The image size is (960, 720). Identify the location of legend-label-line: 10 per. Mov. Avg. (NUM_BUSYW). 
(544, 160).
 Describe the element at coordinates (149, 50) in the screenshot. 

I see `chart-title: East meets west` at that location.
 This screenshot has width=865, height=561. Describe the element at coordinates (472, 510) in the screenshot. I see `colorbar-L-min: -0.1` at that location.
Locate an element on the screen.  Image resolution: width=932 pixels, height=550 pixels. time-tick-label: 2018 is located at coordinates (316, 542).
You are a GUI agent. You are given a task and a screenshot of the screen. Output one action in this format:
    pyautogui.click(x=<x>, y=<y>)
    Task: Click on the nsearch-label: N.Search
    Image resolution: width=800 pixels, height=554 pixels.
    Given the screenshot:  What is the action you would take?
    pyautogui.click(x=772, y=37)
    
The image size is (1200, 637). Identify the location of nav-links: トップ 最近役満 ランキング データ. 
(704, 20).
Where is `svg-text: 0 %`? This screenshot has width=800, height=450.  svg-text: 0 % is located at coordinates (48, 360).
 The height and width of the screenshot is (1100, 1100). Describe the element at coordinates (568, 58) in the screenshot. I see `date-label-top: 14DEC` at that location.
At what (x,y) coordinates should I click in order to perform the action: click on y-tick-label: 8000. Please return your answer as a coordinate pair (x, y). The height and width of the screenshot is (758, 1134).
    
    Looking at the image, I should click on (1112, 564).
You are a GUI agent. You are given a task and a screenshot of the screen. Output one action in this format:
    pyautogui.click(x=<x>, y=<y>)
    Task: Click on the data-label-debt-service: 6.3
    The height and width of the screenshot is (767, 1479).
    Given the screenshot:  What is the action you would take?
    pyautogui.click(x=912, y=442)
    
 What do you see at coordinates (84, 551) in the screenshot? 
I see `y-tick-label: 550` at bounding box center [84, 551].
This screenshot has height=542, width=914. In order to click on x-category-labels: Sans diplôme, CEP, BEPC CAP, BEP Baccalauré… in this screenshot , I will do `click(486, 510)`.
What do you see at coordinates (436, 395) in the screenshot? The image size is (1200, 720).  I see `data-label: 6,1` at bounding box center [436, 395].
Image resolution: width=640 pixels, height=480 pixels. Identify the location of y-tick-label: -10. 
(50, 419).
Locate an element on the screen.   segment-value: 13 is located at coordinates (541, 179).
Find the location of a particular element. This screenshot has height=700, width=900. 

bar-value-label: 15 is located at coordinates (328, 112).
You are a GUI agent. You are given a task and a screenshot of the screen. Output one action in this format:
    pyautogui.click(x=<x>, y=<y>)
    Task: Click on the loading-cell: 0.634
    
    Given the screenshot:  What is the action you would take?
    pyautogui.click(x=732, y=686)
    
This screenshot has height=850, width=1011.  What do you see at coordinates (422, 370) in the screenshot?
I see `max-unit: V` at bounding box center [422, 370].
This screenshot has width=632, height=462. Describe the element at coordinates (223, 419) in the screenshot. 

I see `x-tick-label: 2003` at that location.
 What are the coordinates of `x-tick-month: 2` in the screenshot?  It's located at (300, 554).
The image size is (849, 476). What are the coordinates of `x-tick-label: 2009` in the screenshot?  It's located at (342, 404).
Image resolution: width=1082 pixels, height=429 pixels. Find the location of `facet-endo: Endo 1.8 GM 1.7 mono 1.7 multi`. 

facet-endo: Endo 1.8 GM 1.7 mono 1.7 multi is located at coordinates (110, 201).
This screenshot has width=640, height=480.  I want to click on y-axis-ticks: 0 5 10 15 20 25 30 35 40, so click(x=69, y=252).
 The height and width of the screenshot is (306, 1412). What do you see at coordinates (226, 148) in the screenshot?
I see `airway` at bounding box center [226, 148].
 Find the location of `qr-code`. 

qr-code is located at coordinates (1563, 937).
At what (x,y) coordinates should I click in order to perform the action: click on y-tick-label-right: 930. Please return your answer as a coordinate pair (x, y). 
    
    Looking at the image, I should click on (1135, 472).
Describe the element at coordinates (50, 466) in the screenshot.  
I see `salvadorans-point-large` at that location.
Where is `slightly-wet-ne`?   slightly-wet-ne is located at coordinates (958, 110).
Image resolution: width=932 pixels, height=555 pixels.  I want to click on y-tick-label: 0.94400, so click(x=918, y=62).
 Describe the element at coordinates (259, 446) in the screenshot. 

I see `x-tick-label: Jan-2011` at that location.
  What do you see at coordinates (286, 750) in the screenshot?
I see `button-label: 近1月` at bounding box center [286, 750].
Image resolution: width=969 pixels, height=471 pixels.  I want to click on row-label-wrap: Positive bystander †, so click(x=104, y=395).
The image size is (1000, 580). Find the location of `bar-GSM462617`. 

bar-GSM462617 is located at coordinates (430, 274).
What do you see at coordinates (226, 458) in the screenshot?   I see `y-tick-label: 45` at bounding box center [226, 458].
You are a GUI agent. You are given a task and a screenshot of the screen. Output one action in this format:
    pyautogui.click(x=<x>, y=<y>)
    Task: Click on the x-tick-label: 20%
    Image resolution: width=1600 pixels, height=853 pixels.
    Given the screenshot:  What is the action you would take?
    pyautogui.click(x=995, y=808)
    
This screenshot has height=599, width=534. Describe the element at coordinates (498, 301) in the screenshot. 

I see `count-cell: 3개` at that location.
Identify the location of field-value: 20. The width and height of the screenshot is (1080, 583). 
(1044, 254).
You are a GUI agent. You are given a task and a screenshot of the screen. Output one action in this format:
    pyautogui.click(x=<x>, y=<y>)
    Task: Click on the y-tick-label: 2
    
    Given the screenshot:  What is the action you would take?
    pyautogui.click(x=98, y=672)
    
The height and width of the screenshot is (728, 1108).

HOW TO COMPLETE THIS TASK: Arrange every line of the listing above as a JSON list of strings, one string per line, leaving out blank lines.

RESULT FOR THIS TASK:
[
  "The image size is (960, 720). Identify the location of legend-label-line: 10 per. Mov. Avg. (NUM_BUSYW). ",
  "(544, 160).",
  " Describe the element at coordinates (149, 50) in the screenshot. ",
  "I see `chart-title: East meets west` at that location.",
  " This screenshot has width=865, height=561. Describe the element at coordinates (472, 510) in the screenshot. I see `colorbar-L-min: -0.1` at that location.",
  "Locate an element on the screen.  Image resolution: width=932 pixels, height=550 pixels. time-tick-label: 2018 is located at coordinates (316, 542).",
  "You are a GUI agent. You are given a task and a screenshot of the screen. Output one action in this format:",
  "    pyautogui.click(x=<x>, y=<y>)",
  "    Task: Click on the nsearch-label: N.Search",
  "    Image resolution: width=800 pixels, height=554 pixels.",
  "    Given the screenshot:  What is the action you would take?",
  "    pyautogui.click(x=772, y=37)",
  "The image size is (1200, 637). Identify the location of nav-links: トップ 最近役満 ランキング データ. ",
  "(704, 20).",
  "Where is `svg-text: 0 %`? This screenshot has width=800, height=450.  svg-text: 0 % is located at coordinates (48, 360).",
  " The height and width of the screenshot is (1100, 1100). Describe the element at coordinates (568, 58) in the screenshot. I see `date-label-top: 14DEC` at that location.",
  "At what (x,y) coordinates should I click in order to perform the action: click on y-tick-label: 8000. Please return your answer as a coordinate pair (x, y). The height and width of the screenshot is (758, 1134).",
  "    Looking at the image, I should click on (1112, 564).",
  "You are a GUI agent. You are given a task and a screenshot of the screen. Output one action in this format:",
  "    pyautogui.click(x=<x>, y=<y>)",
  "    Task: Click on the data-label-debt-service: 6.3",
  "    The height and width of the screenshot is (767, 1479).",
  "    Given the screenshot:  What is the action you would take?",
  "    pyautogui.click(x=912, y=442)",
  " What do you see at coordinates (84, 551) in the screenshot? ",
  "I see `y-tick-label: 550` at bounding box center [84, 551].",
  "This screenshot has height=542, width=914. In order to click on x-category-labels: Sans diplôme, CEP, BEPC CAP, BEP Baccalauré… in this screenshot , I will do `click(486, 510)`.",
  "What do you see at coordinates (436, 395) in the screenshot? The image size is (1200, 720).  I see `data-label: 6,1` at bounding box center [436, 395].",
  "Image resolution: width=640 pixels, height=480 pixels. Identify the location of y-tick-label: -10. ",
  "(50, 419).",
  "Locate an element on the screen.   segment-value: 13 is located at coordinates (541, 179).",
  "Find the location of a particular element. This screenshot has height=700, width=900. ",
  "bar-value-label: 15 is located at coordinates (328, 112).",
  "You are a GUI agent. You are given a task and a screenshot of the screen. Output one action in this format:",
  "    pyautogui.click(x=<x>, y=<y>)",
  "    Task: Click on the loading-cell: 0.634",
  "    Given the screenshot:  What is the action you would take?",
  "    pyautogui.click(x=732, y=686)",
  "This screenshot has height=850, width=1011.  What do you see at coordinates (422, 370) in the screenshot?",
  "I see `max-unit: V` at bounding box center [422, 370].",
  "This screenshot has width=632, height=462. Describe the element at coordinates (223, 419) in the screenshot. ",
  "I see `x-tick-label: 2003` at that location.",
  " What are the coordinates of `x-tick-month: 2` in the screenshot?  It's located at (300, 554).",
  "The image size is (849, 476). What are the coordinates of `x-tick-label: 2009` in the screenshot?  It's located at (342, 404).",
  "Image resolution: width=1082 pixels, height=429 pixels. Find the location of `facet-endo: Endo 1.8 GM 1.7 mono 1.7 multi`. ",
  "facet-endo: Endo 1.8 GM 1.7 mono 1.7 multi is located at coordinates (110, 201).",
  "This screenshot has width=640, height=480.  I want to click on y-axis-ticks: 0 5 10 15 20 25 30 35 40, so click(x=69, y=252).",
  " The height and width of the screenshot is (306, 1412). What do you see at coordinates (226, 148) in the screenshot?",
  "I see `airway` at bounding box center [226, 148].",
  " Find the location of `qr-code`. ",
  "qr-code is located at coordinates (1563, 937).",
  "At what (x,y) coordinates should I click in order to perform the action: click on y-tick-label-right: 930. Please return your answer as a coordinate pair (x, y). ",
  "    Looking at the image, I should click on (1135, 472).",
  "Describe the element at coordinates (50, 466) in the screenshot.  ",
  "I see `salvadorans-point-large` at that location.",
  "Where is `slightly-wet-ne`?   slightly-wet-ne is located at coordinates (958, 110).",
  "Image resolution: width=932 pixels, height=555 pixels.  I want to click on y-tick-label: 0.94400, so click(x=918, y=62).",
  " Describe the element at coordinates (259, 446) in the screenshot. ",
  "I see `x-tick-label: Jan-2011` at that location.",
  "  What do you see at coordinates (286, 750) in the screenshot?",
  "I see `button-label: 近1月` at bounding box center [286, 750].",
  "Image resolution: width=969 pixels, height=471 pixels.  I want to click on row-label-wrap: Positive bystander †, so click(x=104, y=395).",
  "The image size is (1000, 580). Find the location of `bar-GSM462617`. ",
  "bar-GSM462617 is located at coordinates (430, 274).",
  "What do you see at coordinates (226, 458) in the screenshot?   I see `y-tick-label: 45` at bounding box center [226, 458].",
  "You are a GUI agent. You are given a task and a screenshot of the screen. Output one action in this format:",
  "    pyautogui.click(x=<x>, y=<y>)",
  "    Task: Click on the x-tick-label: 20%",
  "    Image resolution: width=1600 pixels, height=853 pixels.",
  "    Given the screenshot:  What is the action you would take?",
  "    pyautogui.click(x=995, y=808)",
  "This screenshot has height=599, width=534. Describe the element at coordinates (498, 301) in the screenshot. ",
  "I see `count-cell: 3개` at that location.",
  "Identify the location of field-value: 20. The width and height of the screenshot is (1080, 583). ",
  "(1044, 254).",
  "You are a GUI agent. You are given a task and a screenshot of the screen. Output one action in this format:",
  "    pyautogui.click(x=<x>, y=<y>)",
  "    Task: Click on the y-tick-label: 2",
  "    Given the screenshot:  What is the action you would take?",
  "    pyautogui.click(x=98, y=672)",
  "The height and width of the screenshot is (728, 1108)."
]